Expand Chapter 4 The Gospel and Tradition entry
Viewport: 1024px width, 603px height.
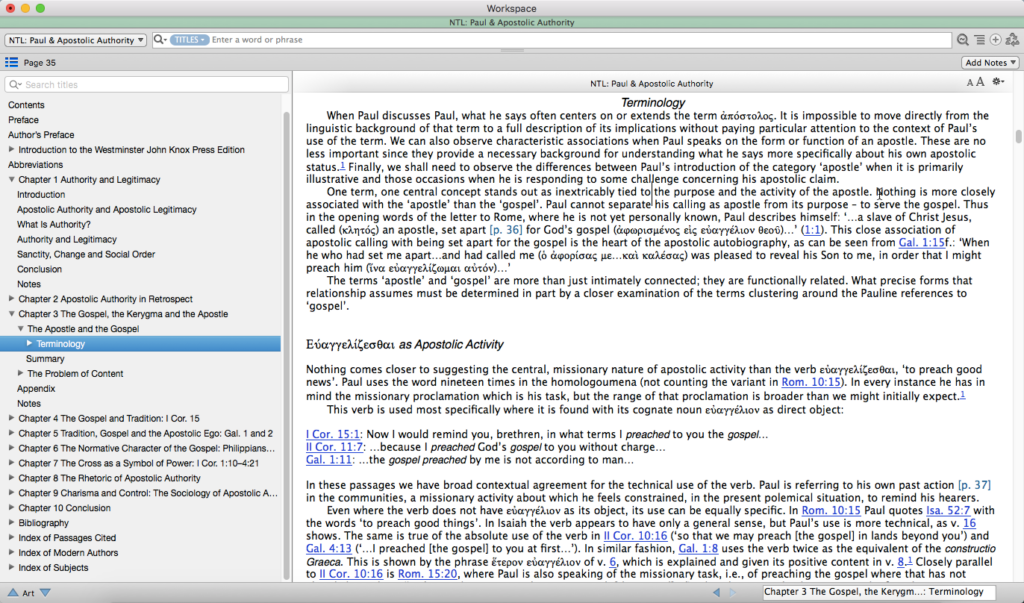(x=12, y=418)
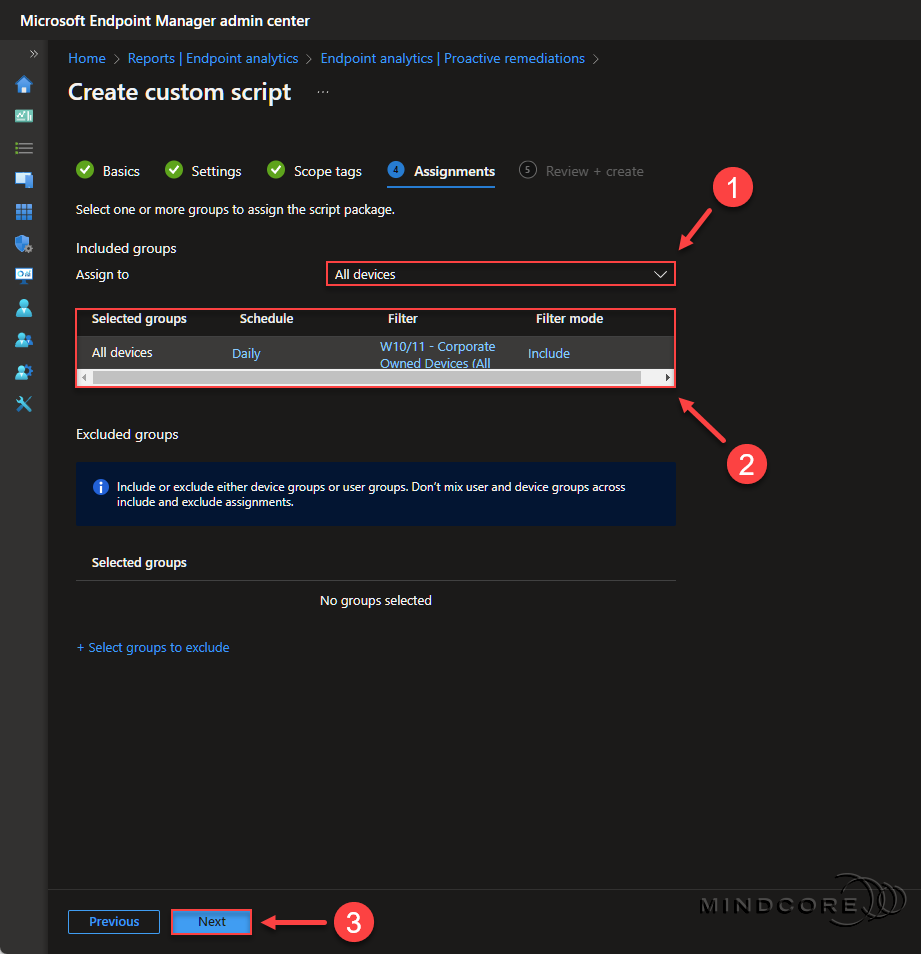Open the ellipsis menu beside Create custom script
Viewport: 921px width, 954px height.
[322, 91]
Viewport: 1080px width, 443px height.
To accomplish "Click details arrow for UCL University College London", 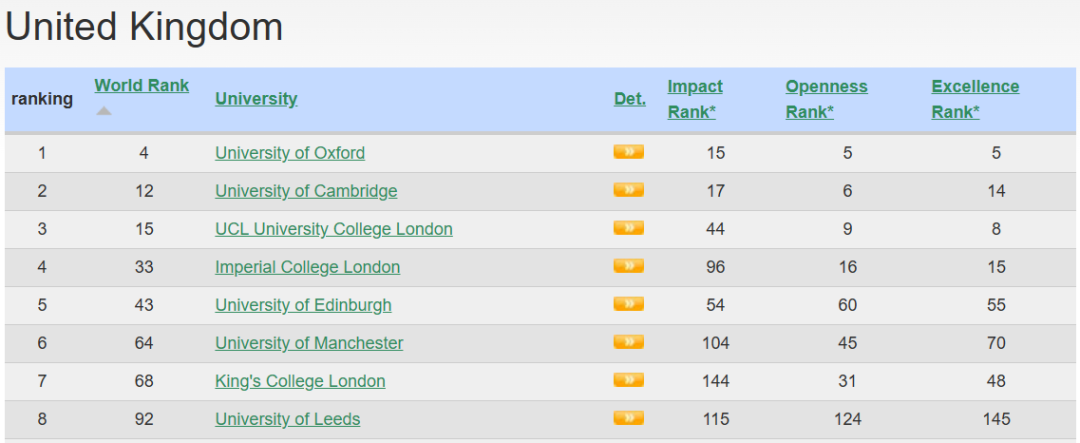I will tap(628, 228).
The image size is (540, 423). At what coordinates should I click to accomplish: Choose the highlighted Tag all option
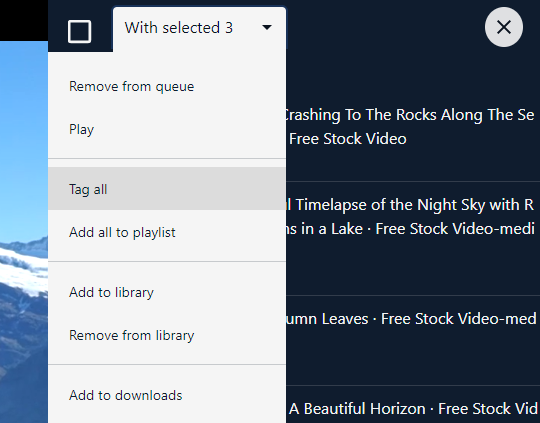point(167,189)
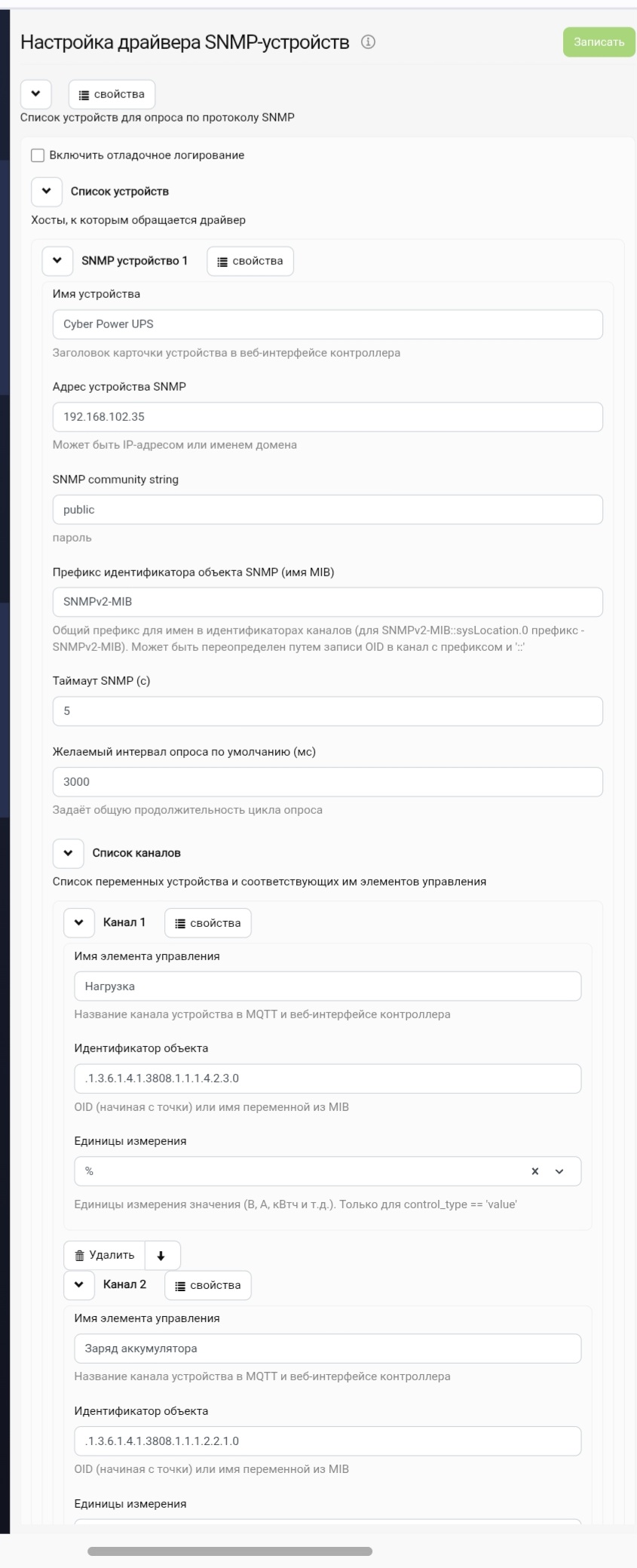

━━━━━━━━━━━━━━━━

Prompt: Omit the pictures and return exactly the lines from the line containing "The image size" through the final line of the material above, both ends included.

Task solution:
The image size is (540, 423). At what coordinates should I click to accomplish: Choose the highlighted Tag all option
point(167,189)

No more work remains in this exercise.